══ DATA RECORDS ══

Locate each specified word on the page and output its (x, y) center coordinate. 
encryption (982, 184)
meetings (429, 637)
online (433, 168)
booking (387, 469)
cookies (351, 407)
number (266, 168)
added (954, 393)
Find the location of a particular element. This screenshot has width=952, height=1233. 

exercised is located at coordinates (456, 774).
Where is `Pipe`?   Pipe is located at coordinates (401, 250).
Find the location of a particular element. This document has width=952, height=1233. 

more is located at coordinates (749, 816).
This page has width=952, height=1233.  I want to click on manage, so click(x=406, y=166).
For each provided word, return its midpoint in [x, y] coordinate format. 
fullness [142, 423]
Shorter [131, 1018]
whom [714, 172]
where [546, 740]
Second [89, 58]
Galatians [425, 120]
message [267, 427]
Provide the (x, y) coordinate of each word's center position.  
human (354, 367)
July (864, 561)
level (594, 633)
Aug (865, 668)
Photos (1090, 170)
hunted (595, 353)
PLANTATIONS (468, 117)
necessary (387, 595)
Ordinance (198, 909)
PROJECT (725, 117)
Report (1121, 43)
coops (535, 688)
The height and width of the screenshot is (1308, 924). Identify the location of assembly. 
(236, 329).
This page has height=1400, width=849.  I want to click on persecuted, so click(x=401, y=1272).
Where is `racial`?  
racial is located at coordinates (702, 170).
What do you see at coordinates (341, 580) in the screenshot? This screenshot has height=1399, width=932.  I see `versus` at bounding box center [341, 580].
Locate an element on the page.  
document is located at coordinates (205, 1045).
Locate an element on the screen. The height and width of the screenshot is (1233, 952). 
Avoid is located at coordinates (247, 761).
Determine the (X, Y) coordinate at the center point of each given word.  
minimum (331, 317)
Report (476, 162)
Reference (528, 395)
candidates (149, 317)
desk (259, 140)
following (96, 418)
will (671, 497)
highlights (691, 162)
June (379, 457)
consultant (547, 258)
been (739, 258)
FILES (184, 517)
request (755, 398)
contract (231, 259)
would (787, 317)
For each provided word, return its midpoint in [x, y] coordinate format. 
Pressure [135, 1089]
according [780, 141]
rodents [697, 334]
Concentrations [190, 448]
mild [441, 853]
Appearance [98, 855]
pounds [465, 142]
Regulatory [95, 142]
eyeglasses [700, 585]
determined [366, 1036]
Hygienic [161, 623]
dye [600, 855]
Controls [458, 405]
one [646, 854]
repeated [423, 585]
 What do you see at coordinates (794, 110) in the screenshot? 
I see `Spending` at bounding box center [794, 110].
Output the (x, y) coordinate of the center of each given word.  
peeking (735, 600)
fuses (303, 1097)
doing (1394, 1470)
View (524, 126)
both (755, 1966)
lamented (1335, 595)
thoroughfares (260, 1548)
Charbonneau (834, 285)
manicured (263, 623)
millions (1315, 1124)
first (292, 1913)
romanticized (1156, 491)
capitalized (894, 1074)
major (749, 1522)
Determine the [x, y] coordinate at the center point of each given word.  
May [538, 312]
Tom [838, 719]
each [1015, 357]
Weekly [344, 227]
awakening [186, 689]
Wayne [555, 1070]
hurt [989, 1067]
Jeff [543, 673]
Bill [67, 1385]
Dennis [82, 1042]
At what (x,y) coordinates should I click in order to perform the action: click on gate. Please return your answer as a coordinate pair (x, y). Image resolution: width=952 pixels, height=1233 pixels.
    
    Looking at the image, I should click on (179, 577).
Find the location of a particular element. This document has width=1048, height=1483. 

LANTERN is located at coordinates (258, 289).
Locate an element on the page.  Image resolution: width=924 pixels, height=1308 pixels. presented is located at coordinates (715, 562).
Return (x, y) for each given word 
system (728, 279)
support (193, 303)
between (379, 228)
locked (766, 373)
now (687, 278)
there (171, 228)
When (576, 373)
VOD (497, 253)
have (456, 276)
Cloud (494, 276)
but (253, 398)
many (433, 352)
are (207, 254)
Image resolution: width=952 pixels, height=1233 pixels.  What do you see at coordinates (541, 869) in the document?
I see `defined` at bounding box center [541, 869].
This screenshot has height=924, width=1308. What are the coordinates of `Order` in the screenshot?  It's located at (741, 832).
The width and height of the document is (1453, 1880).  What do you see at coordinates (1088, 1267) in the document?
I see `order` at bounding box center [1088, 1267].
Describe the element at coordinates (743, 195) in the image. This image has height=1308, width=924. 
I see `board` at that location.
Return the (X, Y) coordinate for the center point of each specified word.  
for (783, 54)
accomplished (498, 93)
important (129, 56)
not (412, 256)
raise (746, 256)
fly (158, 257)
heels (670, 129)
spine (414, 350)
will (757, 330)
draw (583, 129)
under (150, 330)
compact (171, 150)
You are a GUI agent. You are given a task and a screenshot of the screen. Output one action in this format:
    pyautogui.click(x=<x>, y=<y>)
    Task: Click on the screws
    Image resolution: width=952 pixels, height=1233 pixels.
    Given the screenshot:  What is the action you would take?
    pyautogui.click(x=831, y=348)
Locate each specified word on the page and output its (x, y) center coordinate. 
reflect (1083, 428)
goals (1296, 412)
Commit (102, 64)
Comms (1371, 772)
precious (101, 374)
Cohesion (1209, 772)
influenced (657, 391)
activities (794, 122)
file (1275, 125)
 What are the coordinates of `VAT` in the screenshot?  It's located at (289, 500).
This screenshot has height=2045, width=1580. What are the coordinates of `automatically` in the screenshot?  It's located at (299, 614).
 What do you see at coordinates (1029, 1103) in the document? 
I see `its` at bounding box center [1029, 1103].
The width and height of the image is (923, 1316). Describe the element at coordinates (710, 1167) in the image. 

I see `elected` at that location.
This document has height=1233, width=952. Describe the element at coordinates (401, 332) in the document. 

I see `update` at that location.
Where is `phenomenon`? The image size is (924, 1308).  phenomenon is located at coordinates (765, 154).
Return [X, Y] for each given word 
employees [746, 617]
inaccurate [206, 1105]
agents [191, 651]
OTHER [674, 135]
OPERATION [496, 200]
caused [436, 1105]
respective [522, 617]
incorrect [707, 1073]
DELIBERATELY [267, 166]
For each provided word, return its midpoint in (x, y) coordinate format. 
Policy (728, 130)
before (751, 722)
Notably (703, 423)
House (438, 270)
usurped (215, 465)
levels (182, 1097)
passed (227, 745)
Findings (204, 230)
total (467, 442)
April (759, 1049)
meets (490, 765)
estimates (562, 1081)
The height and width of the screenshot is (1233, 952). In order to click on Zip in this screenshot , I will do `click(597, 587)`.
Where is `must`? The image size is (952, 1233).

═══

### DESCRIPTION OF THE TASK
Copy the rows word for word, beginning with the very first one and ending with the line that contains "added (954, 393)", with both ends included.

### THE REPLY
Locate each specified word on the page and output its (x, y) center coordinate. 
encryption (982, 184)
meetings (429, 637)
online (433, 168)
booking (387, 469)
cookies (351, 407)
number (266, 168)
added (954, 393)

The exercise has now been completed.